Problem statement: Copy everything from the line containing "Image resolution: width=1430" down to the end of the rows, changing "dashboard" to "console" and leaving all else the same. Omit the pictures from your answer.

Rows for finding described items:
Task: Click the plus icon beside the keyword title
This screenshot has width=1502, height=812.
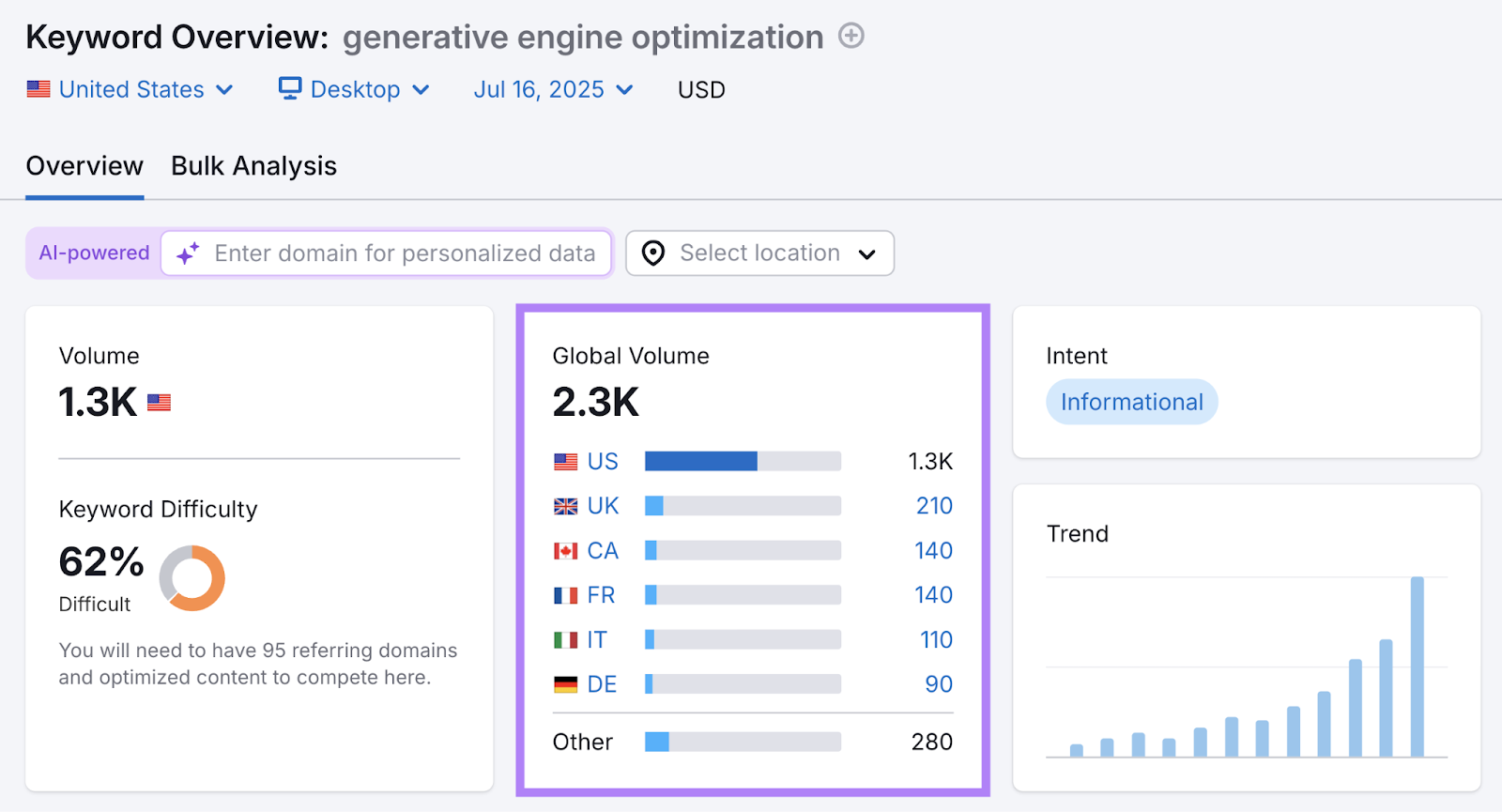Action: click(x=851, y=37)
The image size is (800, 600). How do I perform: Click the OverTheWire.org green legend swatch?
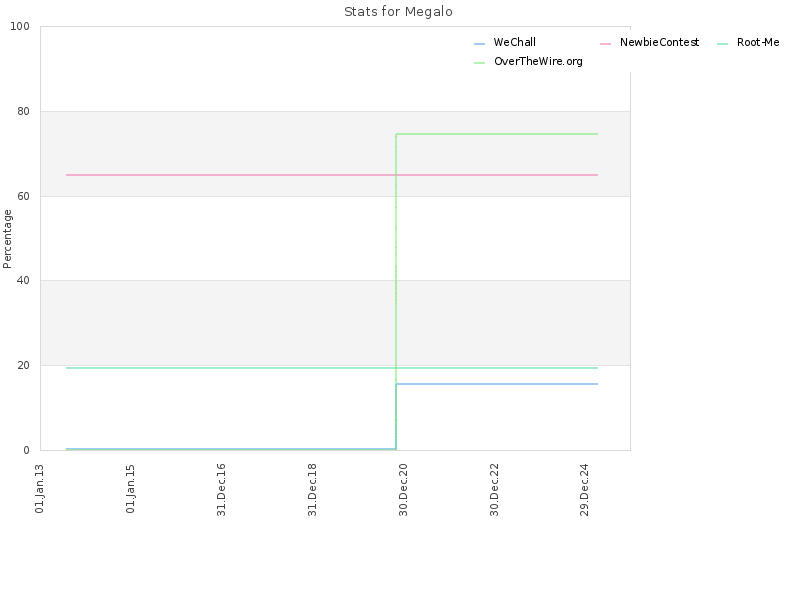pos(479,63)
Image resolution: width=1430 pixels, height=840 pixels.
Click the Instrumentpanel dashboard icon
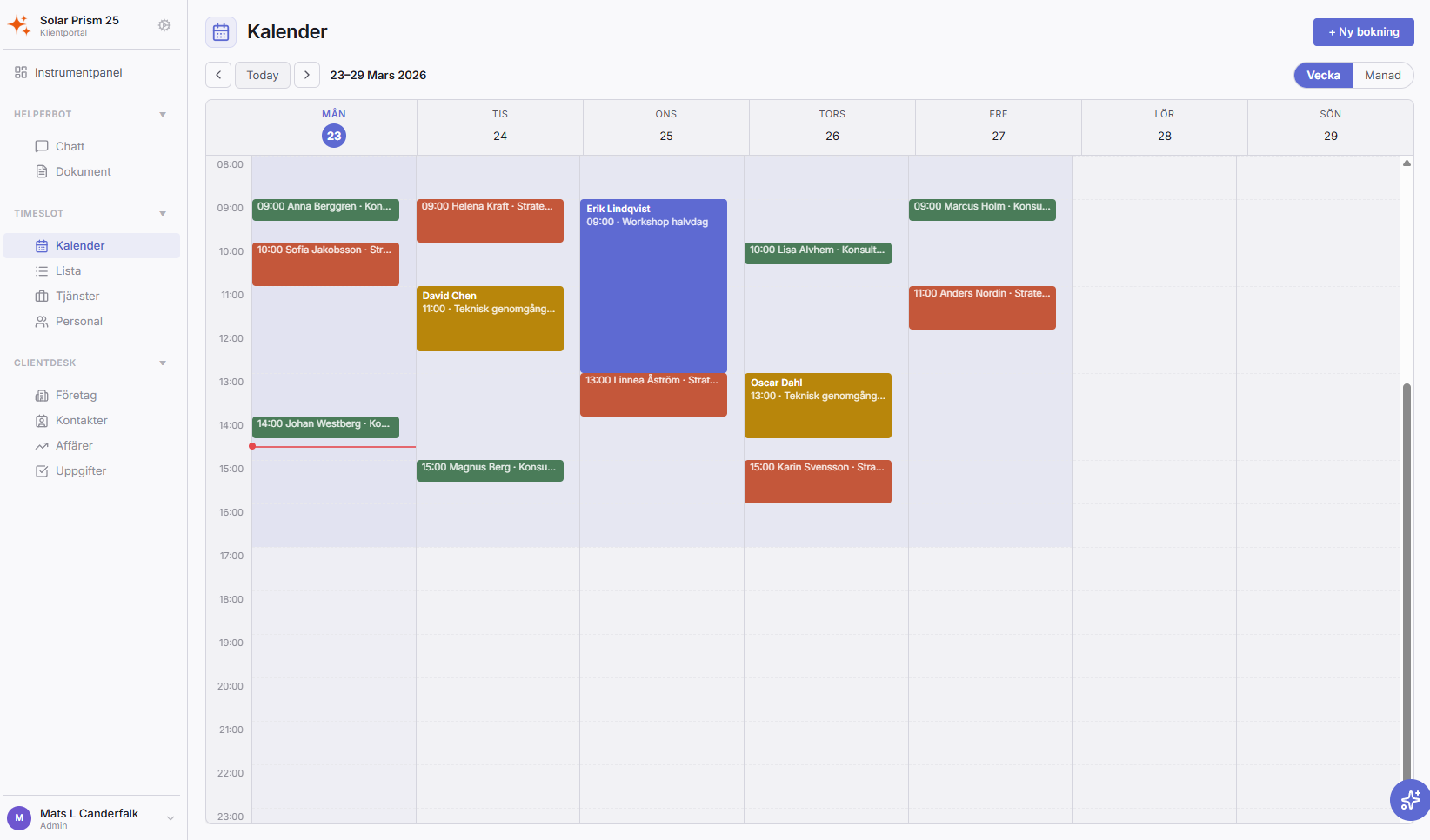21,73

Output:
Image resolution: width=1430 pixels, height=840 pixels.
Click the Instrumentpanel console icon
21,73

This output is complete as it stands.